Multiscale investigation of low molecular weight glass formers

Ortho-terphenyl (OTP), a very well known and well investigated organic glass former, is used as a model to study the static and dynamic properties of low molecular weight glass formers. Molecular dynamics is applied to simulate 800 molecules in atomistic detail. The model is able to provide very good agreement with experimental observations. Our simulation gives the glass transition temperature ($\sim$260K) slightly higher than the experimental value (243K) but is much closer to that value than comparable simulations. Radial distribution functions calculated at temperatures above and below the glass transition temperature show that there are no remarkable changes in structure at the molecular level. We study the in-homogeneity at the local level around each molecule and compare static and dynamic heterogeneities.
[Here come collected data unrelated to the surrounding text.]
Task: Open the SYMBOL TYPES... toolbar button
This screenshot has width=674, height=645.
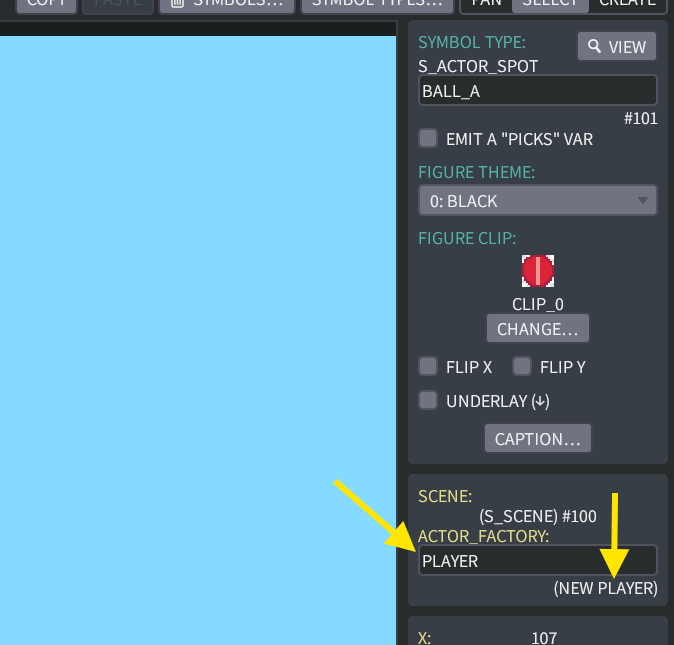Action: click(377, 4)
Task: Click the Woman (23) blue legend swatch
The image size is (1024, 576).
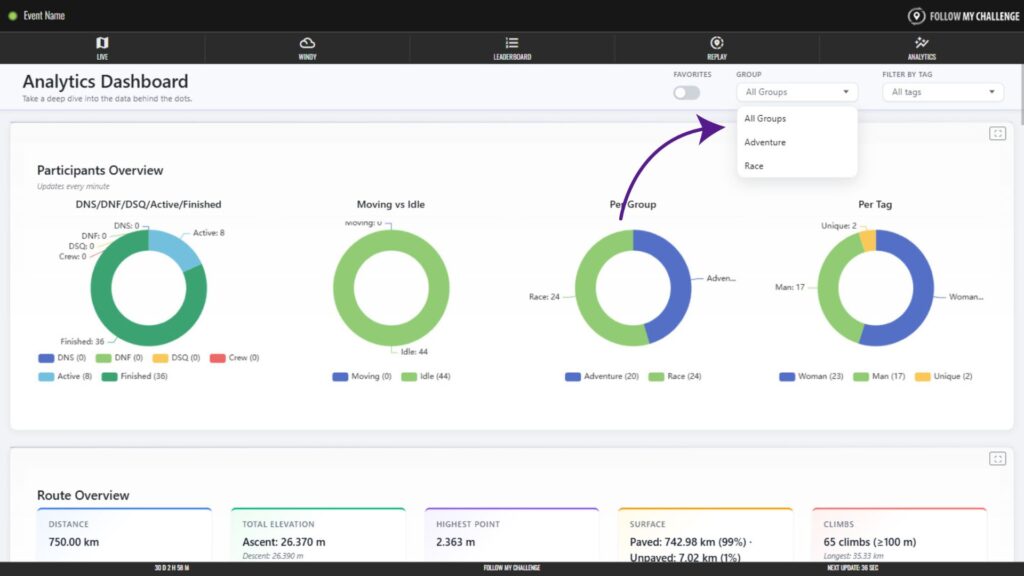Action: pyautogui.click(x=787, y=376)
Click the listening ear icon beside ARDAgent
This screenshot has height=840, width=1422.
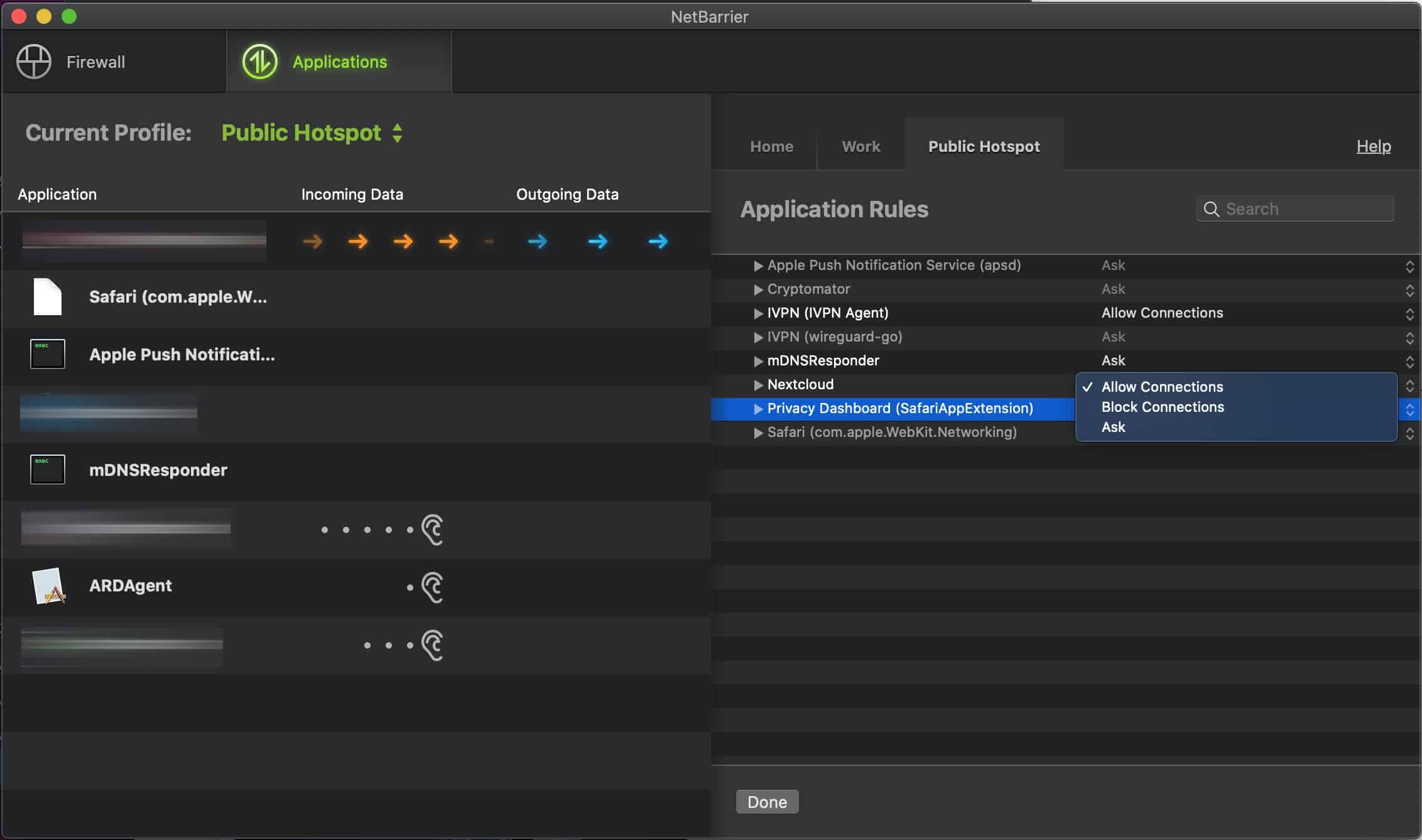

From the radial distribution functions we develop a structural coarse grained model. With this coarser model in which each ring of OTP is considered as one super atom, OTP should provide similar structural and dynamic properties above and below glass transition temperature. Future work on this multiscale approach includes applying the Density of States Monte Carlo technique to this real glass forming organic molecule. This novel Monte Carlo technique has been used for a binary Lennard Jones mixture as model glass former. This would be the first approach to apply it to a real glass forming liquid. We will eventually be able to study the effect of confinement on the transition.